I watched for a while as the jays kept at it, the hawk ignoring them and picking away it is victim. I could not see what unlucky bird it was, but statistically most likely a White-winged Dove, the most plentiful hawk prey around here.
So there you have it: I was minding my own business, doing a mundane chore, and all of a sudden I’m birding. I know what you’re thinking and you are right: we birders are all nuts. What we do borders on the sort of compulsive behavior that some would think needs treatment. Maybe so, but as maladies go this one is pretty enjoyable.

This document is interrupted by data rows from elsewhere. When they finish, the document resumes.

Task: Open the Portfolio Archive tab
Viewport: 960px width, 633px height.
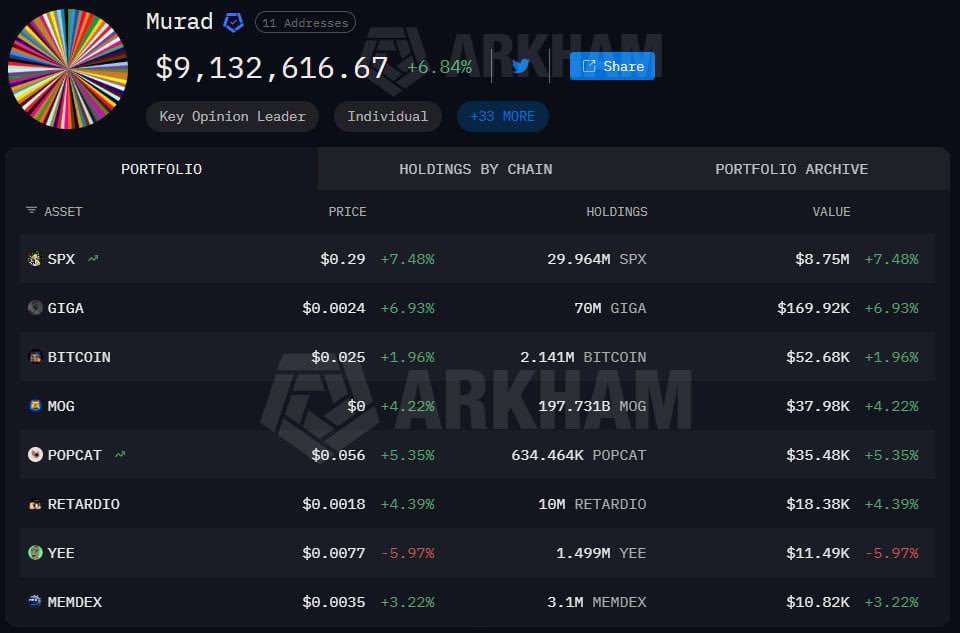Action: click(x=792, y=169)
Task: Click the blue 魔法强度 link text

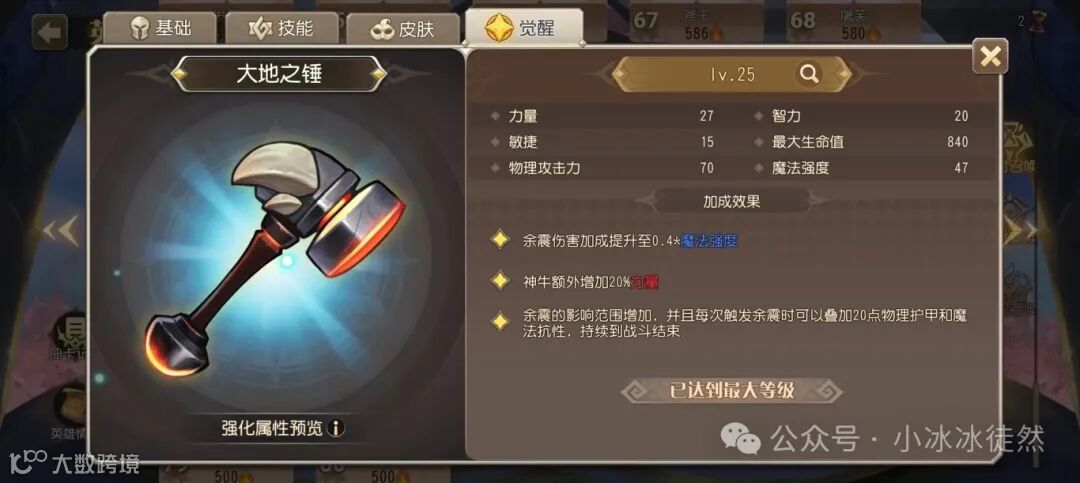Action: 710,240
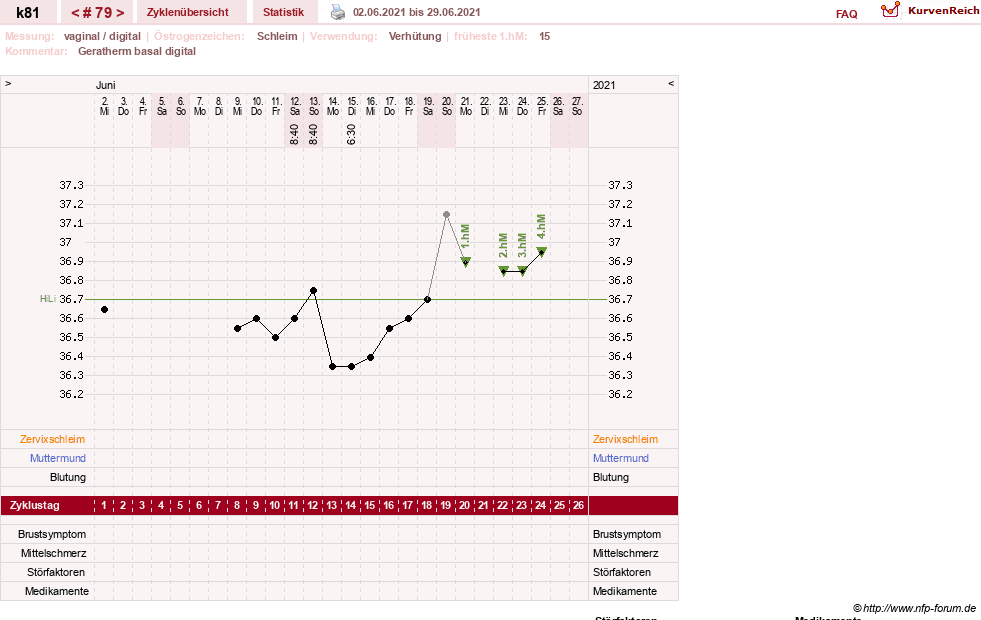
Task: Expand chart with left '>' arrow
Action: [8, 83]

I had caught glimpse of this bird several times since I moved here and was stumped on the ID. That white rump patch is distinct and not present on any other North American bird of this general size and shape. Not to mention the bright red below. Finally got a photo and tracked it down. Red-vented Bulbul is an Asian transplant, introduced and established in a number of countries around the world. In the US its range is limited to Houston, TX with highest concentrations in the neighborhood where I live now.
Having done web searches on its description and coming up with nothing, I fed the image above into Google Lens and it popped out the correct answer without so much a moment’s hesitation. Another handy bird ID tool.
The neighbors keep bees and they sure love that basil. It’s a really large bush covered in blossoms now, and bees.
Lots of Incas around here.
Mannequin head scarecrow is now sporting a facer. Smart lad! I saw a Carolina Wren poking around at the rear opening to his hollow head.
At the very break of dawn they rouse us from our bed Their calls addressed to everyone awake, asleep or dead You know us in the daylight by our bright and piercing red In the dark you know us by the noise we make, instead
Dealing with thick stands of bamboo is a new birding experience for me. The property here is surrounded by them. Birds enjoy excellent protection within the maze of vertical shafts: no Sharpie is going to swoop in there, that’s for sure. No telephoto lens will penetrate either.
I hear cardinals all the time around here, but rarely see them. I was on the fourth floor, the roof of the stacks, when I caught this one, and still I’m aiming up its skirt as it sways on a bamboo pole some 20 feet above.
They visit the sunflowers here every morning.
They’re awfully spooky for an urban population. I finally had to stake out the bush from the rooftop.
Mercifully cool early in the morning on July 4th.
Ever seduced by the cult of surfaces. Morning light is when they rally to recruit new members. The gallery of nobs above is a detail of a sculpture whose final appearance is still under development by the steady hand of time and weather.